- _Text block_
Sergeant Henry F. Steward
Unknown photographer, Sergeant Henry F. Steward, 1863, ambrotype, 4 1/8 × 3 1/8 in. (10.5 × 8 cm). Courtesy of the Massachusetts Historical Society
Sergeant Henry F. Steward (c. 1840–1863) was a twenty-three-year-old farmer when he enlisted in the 54th Massachusetts Regiment on April 4, 1863. From Lenawee County, Michigan, a stop on the Underground Railroad near the Ohio border, Steward traveled to Boston when he learned that Massachusetts was organizing a volunteer infantry of black soldiers. He became a non-commissioned officer (as were all black officers) and advanced through the enlisted ranks, rather than by an official commission as was typical of senior officers (who were exclusively white). These junior officers are typically the backbone of the military, carrying out most of the day-to-day operations. Sergeant Steward had actively recruited volunteers for the 54th Massachusetts, which may have contributed to his promotion to sergeant soon after his enlistment.
Steward was wounded in action during the attack on Fort Wagner on July 18, 1863. The severity of his injury was not recorded, but two months later he died of dysentery at the camp hospital on Morris Island, South Carolina. The following day, his fellow soldiers buried him with full honors.

- _Given entries_
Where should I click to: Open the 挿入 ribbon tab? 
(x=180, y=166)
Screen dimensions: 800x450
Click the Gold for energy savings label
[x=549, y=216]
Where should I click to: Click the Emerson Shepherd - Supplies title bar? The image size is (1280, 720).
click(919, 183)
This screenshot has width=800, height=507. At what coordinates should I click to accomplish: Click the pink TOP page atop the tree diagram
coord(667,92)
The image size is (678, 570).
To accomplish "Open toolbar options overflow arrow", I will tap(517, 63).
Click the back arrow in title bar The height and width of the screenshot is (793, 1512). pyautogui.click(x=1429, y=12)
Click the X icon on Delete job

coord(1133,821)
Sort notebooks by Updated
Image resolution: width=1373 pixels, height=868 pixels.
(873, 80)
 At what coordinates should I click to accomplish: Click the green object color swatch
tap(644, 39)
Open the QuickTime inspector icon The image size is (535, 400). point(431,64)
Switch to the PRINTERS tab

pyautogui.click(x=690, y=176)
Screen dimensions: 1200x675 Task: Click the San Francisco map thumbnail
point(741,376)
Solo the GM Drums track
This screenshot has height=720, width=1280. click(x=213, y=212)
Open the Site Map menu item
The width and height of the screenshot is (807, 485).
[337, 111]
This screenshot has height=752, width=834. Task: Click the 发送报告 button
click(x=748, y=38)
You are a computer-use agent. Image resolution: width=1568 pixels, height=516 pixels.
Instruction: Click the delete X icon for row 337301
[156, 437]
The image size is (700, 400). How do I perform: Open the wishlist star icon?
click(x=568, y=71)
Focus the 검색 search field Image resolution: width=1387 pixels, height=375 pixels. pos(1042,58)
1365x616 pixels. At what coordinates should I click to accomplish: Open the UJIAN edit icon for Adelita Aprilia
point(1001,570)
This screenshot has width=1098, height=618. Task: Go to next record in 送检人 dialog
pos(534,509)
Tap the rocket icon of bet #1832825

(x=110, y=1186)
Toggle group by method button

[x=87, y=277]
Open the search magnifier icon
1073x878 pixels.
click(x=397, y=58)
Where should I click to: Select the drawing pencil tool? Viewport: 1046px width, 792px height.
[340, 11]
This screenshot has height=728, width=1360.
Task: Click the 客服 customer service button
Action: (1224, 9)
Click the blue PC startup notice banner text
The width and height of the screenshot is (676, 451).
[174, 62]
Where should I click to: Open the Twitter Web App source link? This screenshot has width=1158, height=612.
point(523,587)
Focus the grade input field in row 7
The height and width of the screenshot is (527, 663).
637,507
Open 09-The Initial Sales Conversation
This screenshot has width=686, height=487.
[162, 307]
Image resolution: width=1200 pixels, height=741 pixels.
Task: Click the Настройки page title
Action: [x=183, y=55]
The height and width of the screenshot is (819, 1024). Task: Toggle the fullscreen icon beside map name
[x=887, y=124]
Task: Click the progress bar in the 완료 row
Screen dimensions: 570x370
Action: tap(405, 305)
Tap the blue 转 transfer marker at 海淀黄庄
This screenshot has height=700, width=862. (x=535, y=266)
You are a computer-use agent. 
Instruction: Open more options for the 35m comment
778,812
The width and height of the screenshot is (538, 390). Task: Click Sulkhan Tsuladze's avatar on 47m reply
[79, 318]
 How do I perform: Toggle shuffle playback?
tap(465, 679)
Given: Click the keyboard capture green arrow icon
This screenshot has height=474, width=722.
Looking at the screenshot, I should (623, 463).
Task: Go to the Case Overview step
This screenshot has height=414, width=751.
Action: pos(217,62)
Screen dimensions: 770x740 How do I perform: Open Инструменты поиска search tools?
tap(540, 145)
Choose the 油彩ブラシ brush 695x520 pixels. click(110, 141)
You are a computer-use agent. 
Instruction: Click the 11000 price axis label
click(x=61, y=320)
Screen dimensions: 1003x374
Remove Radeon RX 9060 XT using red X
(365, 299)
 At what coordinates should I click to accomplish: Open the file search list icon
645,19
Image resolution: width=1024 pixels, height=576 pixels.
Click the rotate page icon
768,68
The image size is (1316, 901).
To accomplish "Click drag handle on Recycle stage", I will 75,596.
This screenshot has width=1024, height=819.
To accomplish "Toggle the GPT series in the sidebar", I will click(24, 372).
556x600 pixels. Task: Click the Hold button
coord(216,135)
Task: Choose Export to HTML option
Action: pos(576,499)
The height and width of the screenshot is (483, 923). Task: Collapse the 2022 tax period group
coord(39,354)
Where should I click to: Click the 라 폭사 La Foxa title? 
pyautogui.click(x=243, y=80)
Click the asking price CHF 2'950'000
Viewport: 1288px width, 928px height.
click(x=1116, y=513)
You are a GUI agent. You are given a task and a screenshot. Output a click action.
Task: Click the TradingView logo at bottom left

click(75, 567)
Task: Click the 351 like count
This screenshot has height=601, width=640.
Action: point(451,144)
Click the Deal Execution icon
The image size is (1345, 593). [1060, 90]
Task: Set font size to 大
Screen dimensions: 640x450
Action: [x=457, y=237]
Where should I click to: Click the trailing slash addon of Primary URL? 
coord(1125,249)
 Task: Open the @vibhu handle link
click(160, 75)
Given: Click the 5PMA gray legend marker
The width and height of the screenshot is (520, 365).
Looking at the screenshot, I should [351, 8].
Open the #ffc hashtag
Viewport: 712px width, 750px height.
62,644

- _Problems to work on_
A – In the text about Sergeant Henry F. Steward, on what date did he enlist in the 54th Massachusetts Regiment?
B – Copy everything in the text about Sergeant Henry F. Steward from "Steward was wounded" down to "with full honors.".
C – Carry on the text about Sergeant Henry F. Steward from its last sentence.

- _Your written answers_
A – April 4, 1863

B –
Steward was wounded in action during the attack on Fort Wagner on July 18, 1863. The severity of his injury was not recorded, but two months later he died of dysentery at the camp hospital on Morris Island, South Carolina. The following day, his fellow soldiers buried him with full honors.

C –
Many members of the 54th had their likenesses recorded for posterity at photographic studios in Massachusetts or South Carolina. Steward’s choice of a full-length portrait allows the viewer to admire all aspects of his military attire. Posing in front of a plain backdrop, he stands at attention with sword drawn; the three chevrons on his sleeves indicate his rank of sergeant. The column (a portable studio prop) echoes his erect military posture. His sword, buttons, eagle breastplate, and other elements of his uniform have been hand-tinted, a common practice in the early days of photography for which Steward would have paid extra.